> _CONSEGNA 1_
Riporta in un elenco numerato le righe dei record, partendo da quella che contiene "will click(358, 285)." e arrivando a quella che contiene "pos(806,195)", entrambe incluse. Tralascia le righe vuote.

> _TESTO DEL DOCUMENTO_

**********

Il suo ultimo lotto di pagnotte era nel forno del panificio, e i cavalli da mulino erano in una stalla vicina – immobili e riposanti – dopo ore di cammino in circolo al suono emesso dallapietra che raschiava contro la pietra, informando tutti coloro a portata d’orecchio alla ricerca di meritato riposo notturno, che il grano veniva macinato in farina per la preparazione del pane quotidiano di Pompei. L’unica cosa necessaria prima che il fornaio potesse chiudere a chiave e riposarsi un po’, era che il suo venditore ambulante facesse ritorno con la cesta e l’incasso degli anelli di pane venduti per le strade. Era in ritardo e questo era insolito per il venditore, che era costantemente puntuale.
Il terreno aveva tremato per tutta la mattinata, come accadeva di tanto in tanto negli ultimi anni, e l’aria aveva un odore particolare: qualcosa di simile a un uovo che aveva cominciato a marcire. Gli occhi del fornaio erano fissi su una nuvola scura sopra al Vesuvio quando lo udì per la prima volta: il rumore improvviso di qualcosa che cadeva, in grande quantità, sui tetti di tegole sopra la testa e sul terreno di fronte a lui. Accovacciatosi per dare un’occhiata più da vicino, il fornaio si rese conto che si trattava di pietre che cadevano dal cielo: sassolini fumanti simili a spugna.
Senza un attimo di esitazione, si voltò e attraversò rapidamente la porta del suo panificio e raccolse le sue cose. Non sarebbe rimasto indietro questa volta, come aveva fatto durante il terremoto che aveva raso al suolo la precedente panetteria della sua famiglia 17 anni prima, uccidendo suo padre e due cavalli da mulino.
In pochi minuti, il fornaio chiuse a chiave le porte della sua panetteria, lasciando 81 pagnotte dipanis quadratus all’interno del forno. Poi, recuperò i suoi cavalli dalla stalla e uscì dalle porte meridionali di Pompei lungo una strada che lo avrebbe portato alla città di Nuceria, a circa 20 km a est.
Nelle successive 18 ore, la città romana di Pompei sarebbe stata sommersa da cenere e pietre pomici. Dopo questa notte buia, fu poi inghiottita da una serie di letali e devastanti flussi piroclastici e ondate di terra durante le fasi finali di una delle più violente e devastanti eruzioni vulcaniche registrate della storia: l’eruzione del Vesuvio nel 79 d.C. Circa 1.800 residenti pompeiani persero la vita nelle loro case, nei loro luoghi di lavoro e per le strade.
E sarebbero passati secoli prima che il pane del fornaio fosse ritrovato.

**********

> _CONSEGNA 2_
Rispondi a queste domande sul testo del fornaio di Pompei:
(a) Quante pagnotte rimasero nel forno quando il fornaio chiuse a chiave la panetteria?
(b) Verso quale città si diresse il fornaio, e a che distanza si trovava?
(c) Quanti residenti pompeiani persero la vita nell'eruzione?

**********

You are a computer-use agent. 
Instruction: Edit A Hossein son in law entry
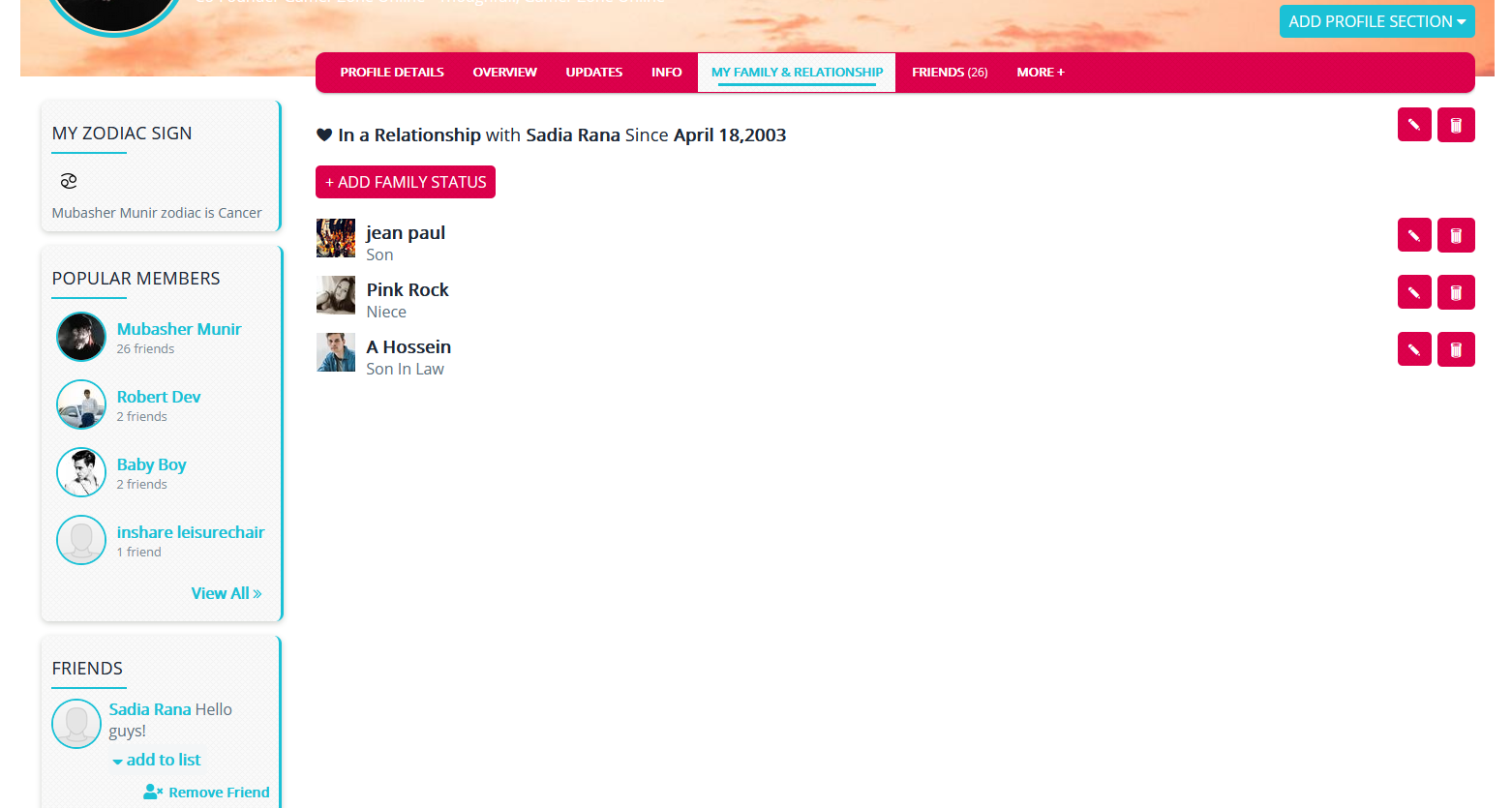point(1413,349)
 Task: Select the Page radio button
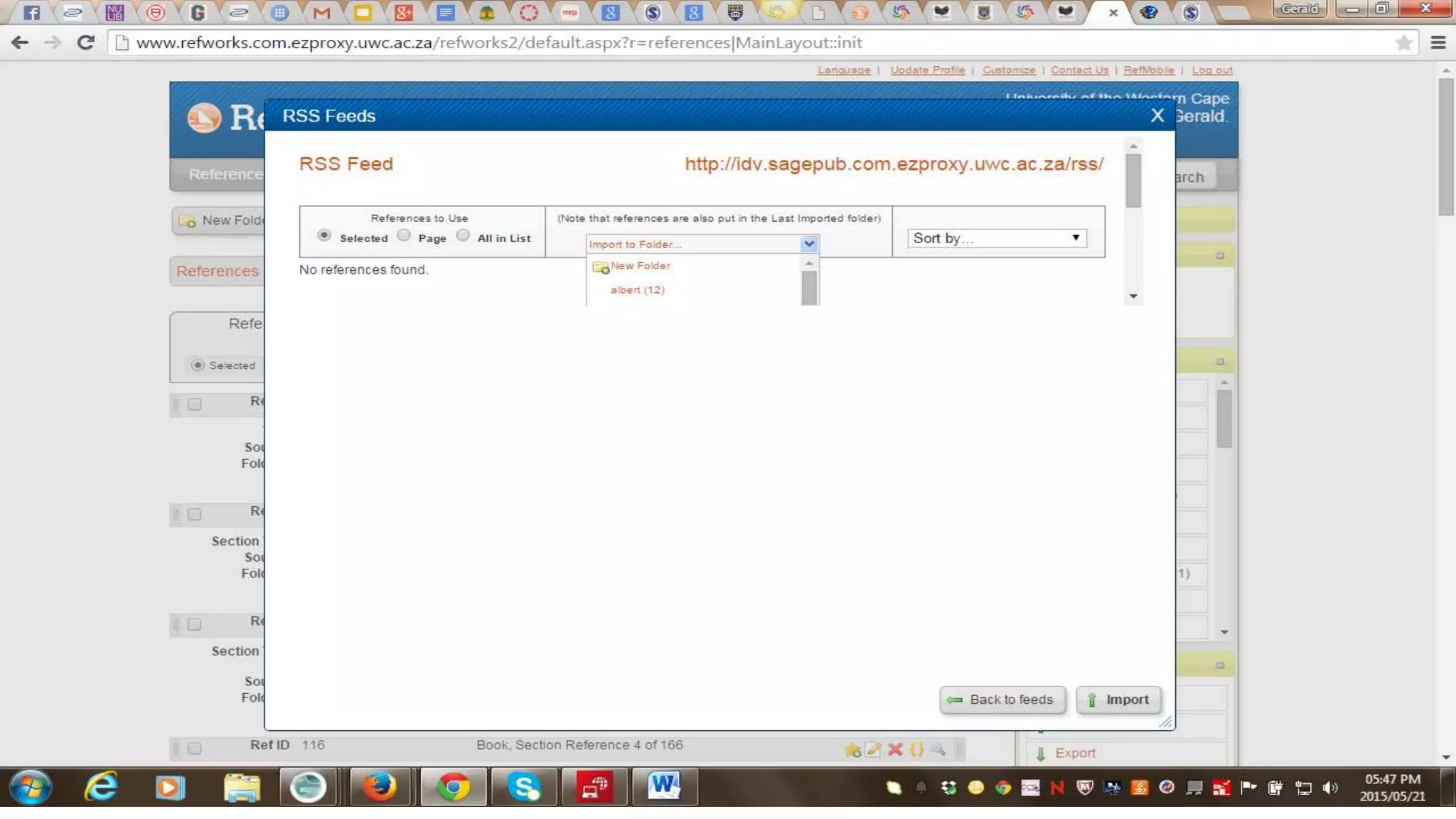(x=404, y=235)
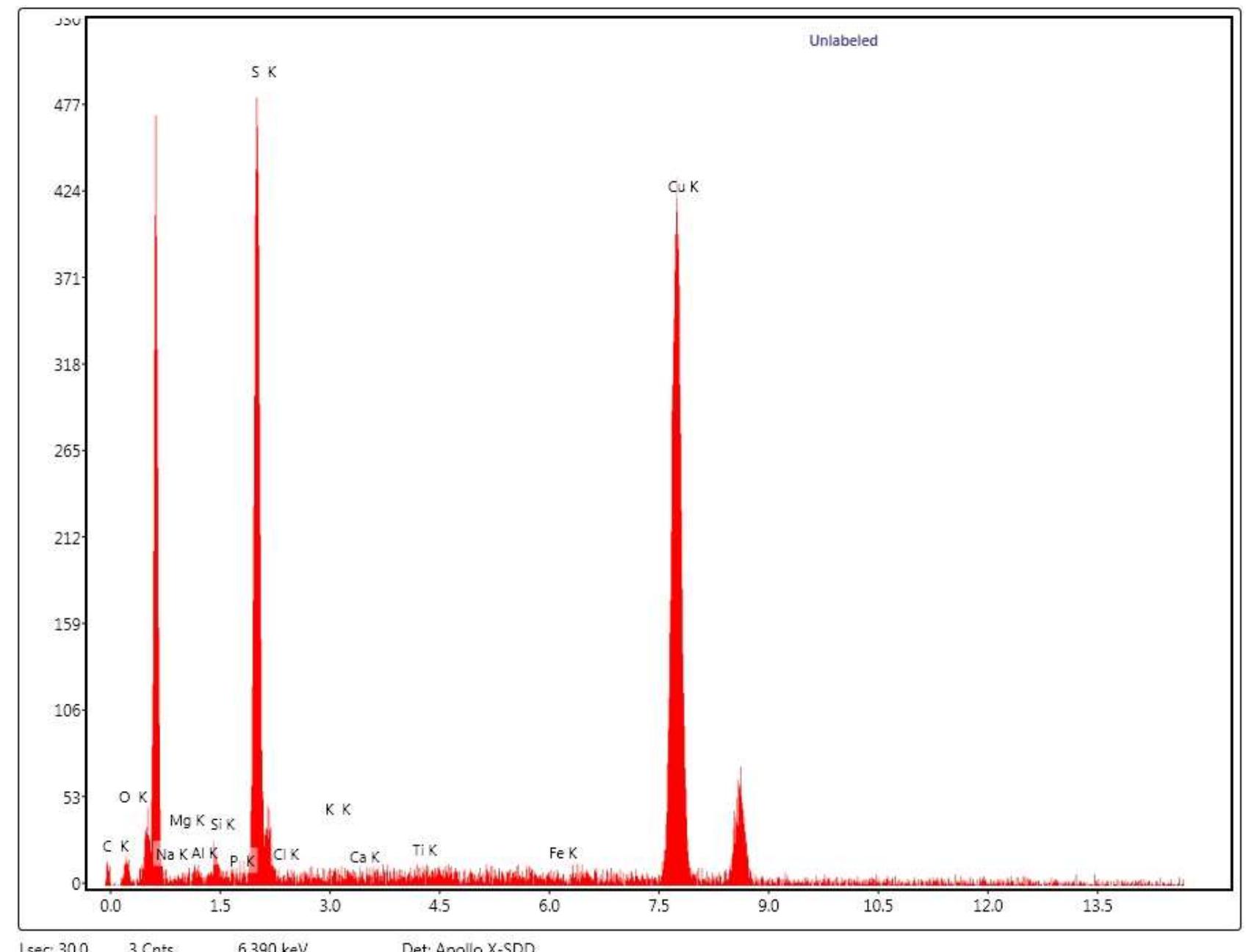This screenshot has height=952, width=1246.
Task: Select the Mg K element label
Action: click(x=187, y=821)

**********

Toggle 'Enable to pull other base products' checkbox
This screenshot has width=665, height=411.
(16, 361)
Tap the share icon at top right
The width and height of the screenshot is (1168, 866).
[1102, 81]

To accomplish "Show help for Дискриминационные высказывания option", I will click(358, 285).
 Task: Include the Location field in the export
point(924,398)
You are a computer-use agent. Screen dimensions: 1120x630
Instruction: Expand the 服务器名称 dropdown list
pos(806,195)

**********

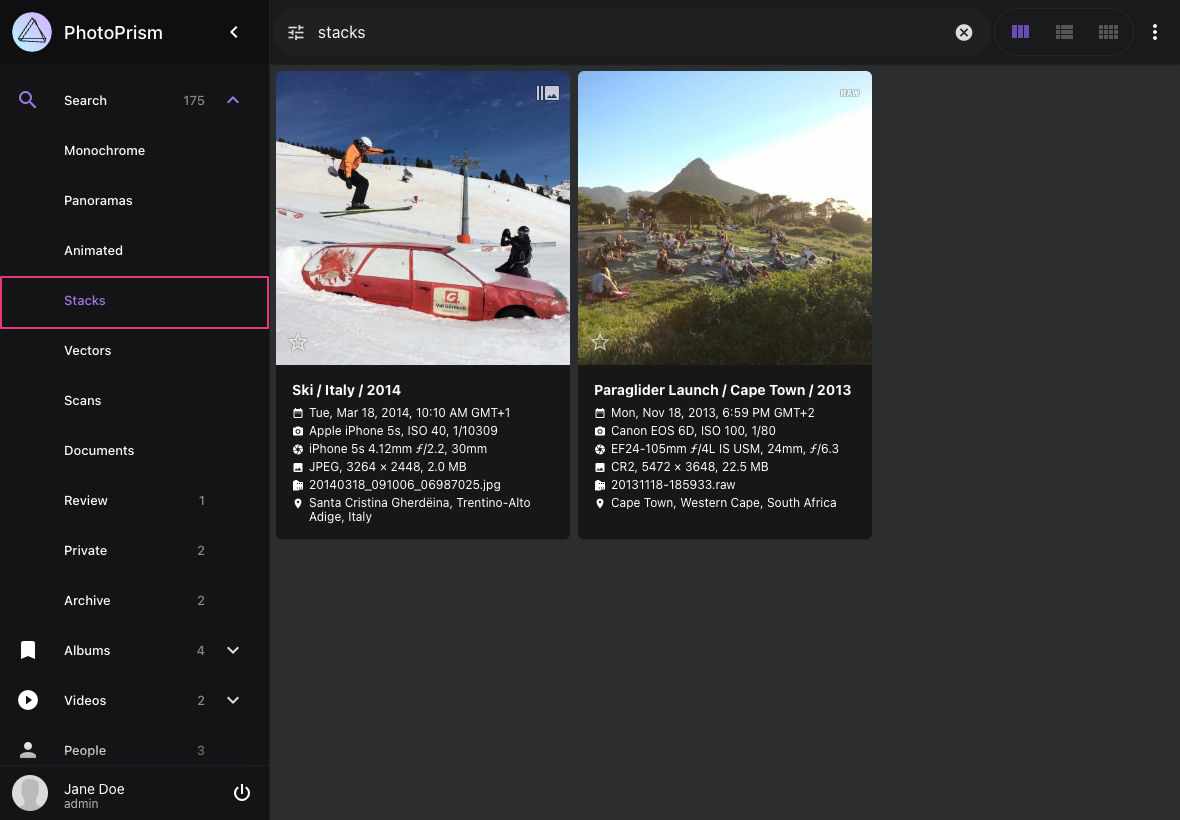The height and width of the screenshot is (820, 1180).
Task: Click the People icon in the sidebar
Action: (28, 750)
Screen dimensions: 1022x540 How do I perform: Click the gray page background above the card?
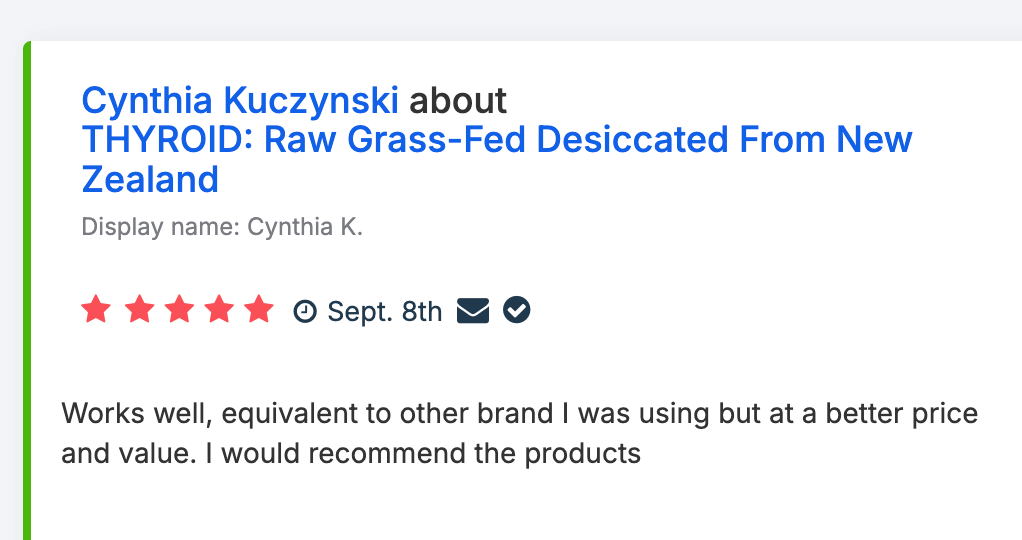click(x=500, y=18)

**********

> _SOLUZIONE SVOLTA 1_
1. To accomplish "Show help for Дискриминационные высказывания option", I will click(358, 285).
2.  Task: Include the Location field in the export
3. point(924,398)
4. You are a computer-use agent. Screen dimensions: 1120x630
5. Instruction: Expand the 服务器名称 dropdown list
6. pos(806,195)

> _SOLUZIONE SVOLTA 2_
(a) 81 pagnotte.
(b) Verso Nuceria, a circa 20 km a est.
(c) Circa 1.800.